With the weight of the world upon me I can't hold my head up high, because after seeing the beauty that’s been destroyed I seem to be in freefall and cascading through the void. Having hope and prayer hidden underneath my wounds that have become those scars I carry, and it seems to be where the demons have their home. They say there's a strength to letting some things go so the truth can be exposed. Suddenly it seems as though my eyes are opened with all things coming into sharper focus.
Time waits for no one and tomorrow shouldn’t be feared, and should be given a try with all fears being faced down instead of being blinded by them. And begin to question those things we know, and think the cracks in our logic would begin to show. Especially during those nights that seem long and stretch out like a long double edged blade. Holding on to only faith and those things we hold sacred, with clenched fists until the dawn’s dark light.

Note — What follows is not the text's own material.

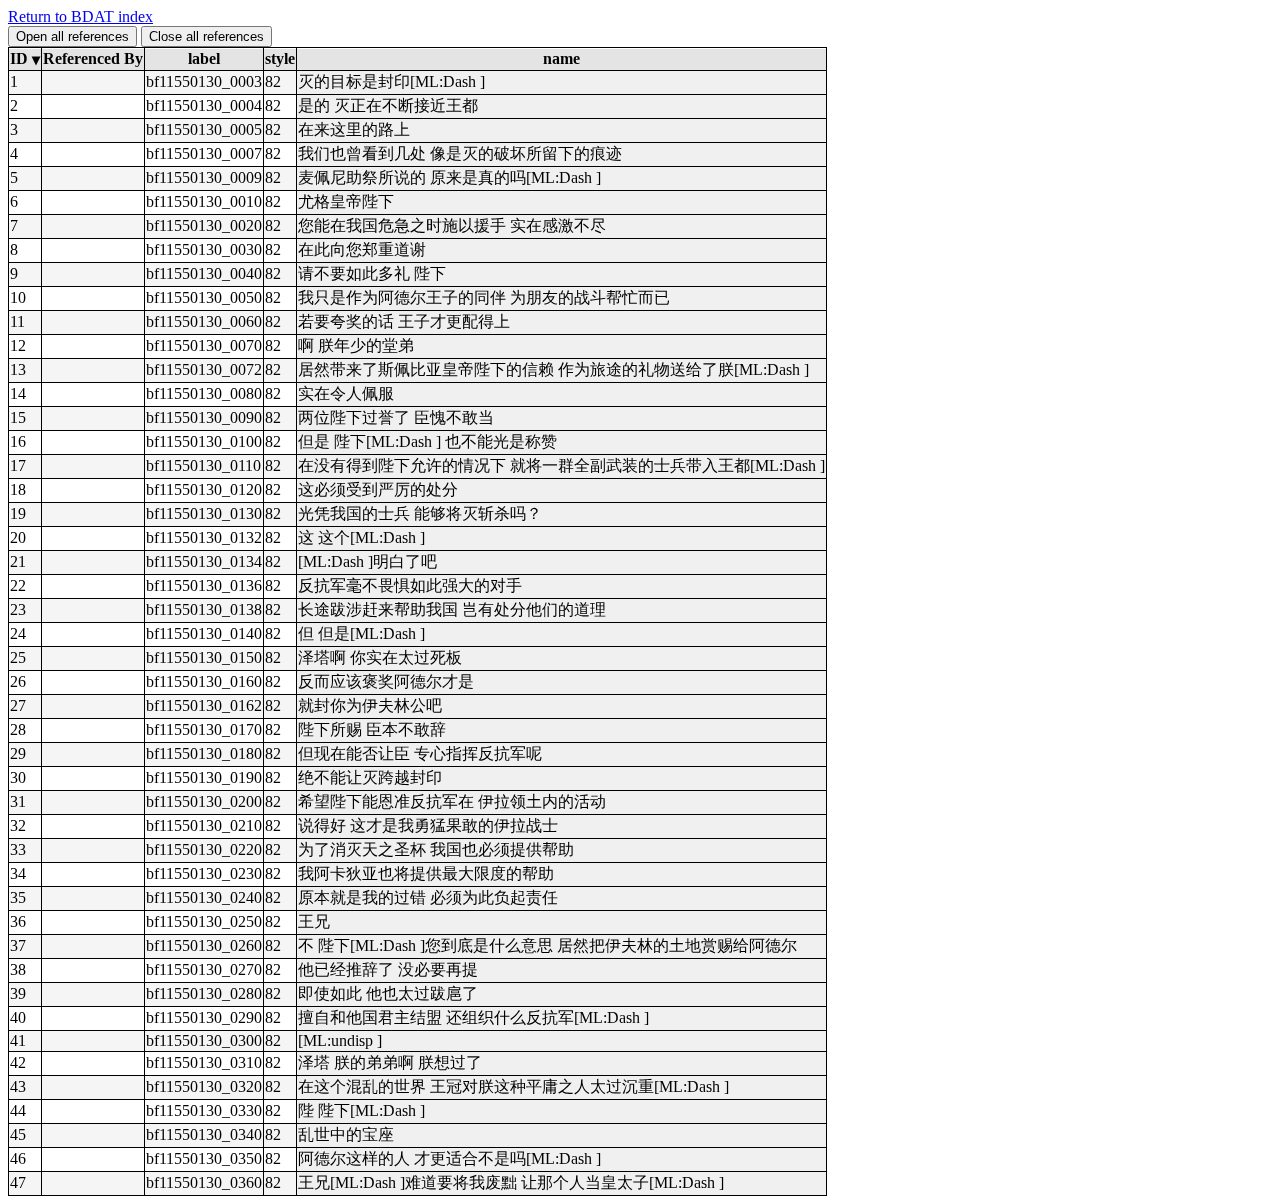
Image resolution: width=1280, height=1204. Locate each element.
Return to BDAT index (80, 16)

Everything seems to be made to be broken, and n obody ever said it was going to be easy when moments go passing by along with those dreams being lost, like those letters written never sent. Life should be more than who we are, with rumours becoming our history as the truth seems to be avoided or distorted and hidden. Becoming our own reflections with real life becoming what is most wanted to be able to feel. Being free would be all right and to be able to run like hell in my own heat is all that is really needed now.

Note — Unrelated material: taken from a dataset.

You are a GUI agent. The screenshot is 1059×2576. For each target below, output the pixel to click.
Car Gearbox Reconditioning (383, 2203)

Wondering if I am someone’s prayer, or am I in their prayers? For I seem to have died a thousand times over and have been flexible enough to come back each time reinvented in some way, and managed to pick a form of culture well in the form(s); of the that Mangy Motley Crew, and those I would stop a bullet for. Forgotten truths are carried that many think are never real, and time will never steal my soul. I remember wanting to offer it for sale once but the joke was on me because he wouldn’t even take a bite, or cared that I considered it.

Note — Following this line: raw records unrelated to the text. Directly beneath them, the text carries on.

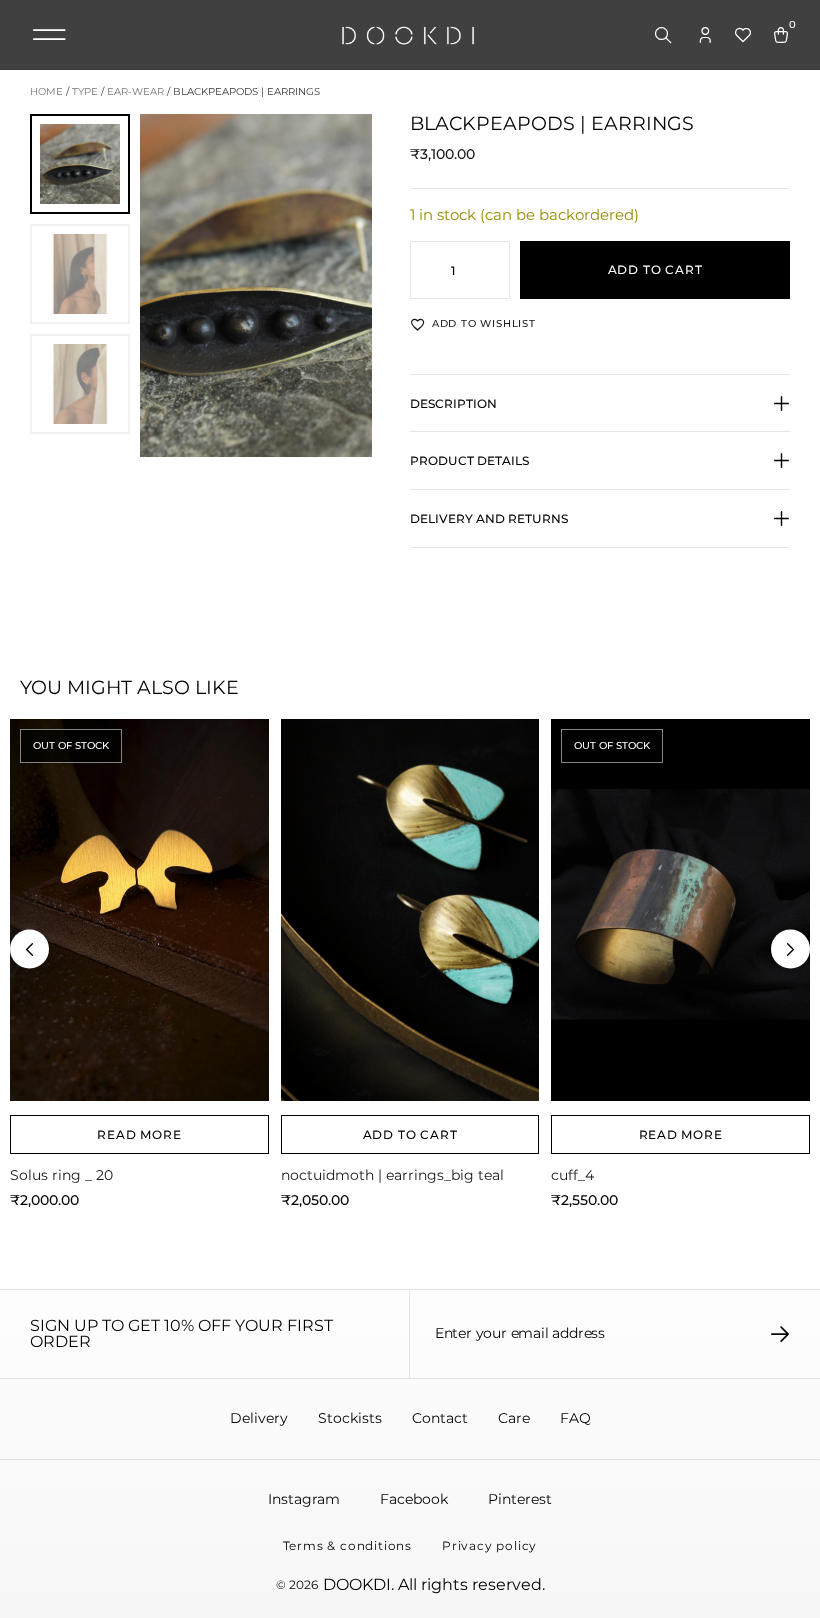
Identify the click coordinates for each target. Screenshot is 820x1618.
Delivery (259, 1418)
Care (514, 1418)
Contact (440, 1418)
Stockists (350, 1418)
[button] (49, 34)
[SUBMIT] (780, 1334)
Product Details (469, 460)
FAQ (575, 1418)
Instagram (304, 1499)
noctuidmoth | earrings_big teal (392, 1175)
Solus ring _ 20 (61, 1175)
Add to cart (655, 269)
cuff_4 (572, 1175)
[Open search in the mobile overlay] (665, 36)
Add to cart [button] (410, 1134)
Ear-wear (135, 91)
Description (453, 403)
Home (46, 91)
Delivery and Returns (489, 518)
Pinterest (520, 1499)
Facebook (414, 1499)
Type (85, 91)
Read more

Been asked as to what I really want at times and I have tried to make it clear that all I want are better days along with faith, trust, and peace while time and life march onward. Finding myself waking in those breakdowns of those things we never thought we could be, and now trying to break free but then again the moment has passed like Dylan said it will in the blink of an eye. Half of the world is sleeping while the other half just dreams, yet somehow I seem to merely be gone as I try to be heard.
And if silence is felt held inside then everything means more now than words could ever say, and it seems as more is being looked at to be said. And I have heard it said: You only live twice: Once when you are born, and once when you look death in the face. So I wonder since I have done both does that mean I am on my third try at this Vale of Tears known as life? When I am old and near the end I guess I’ll just go home and start again.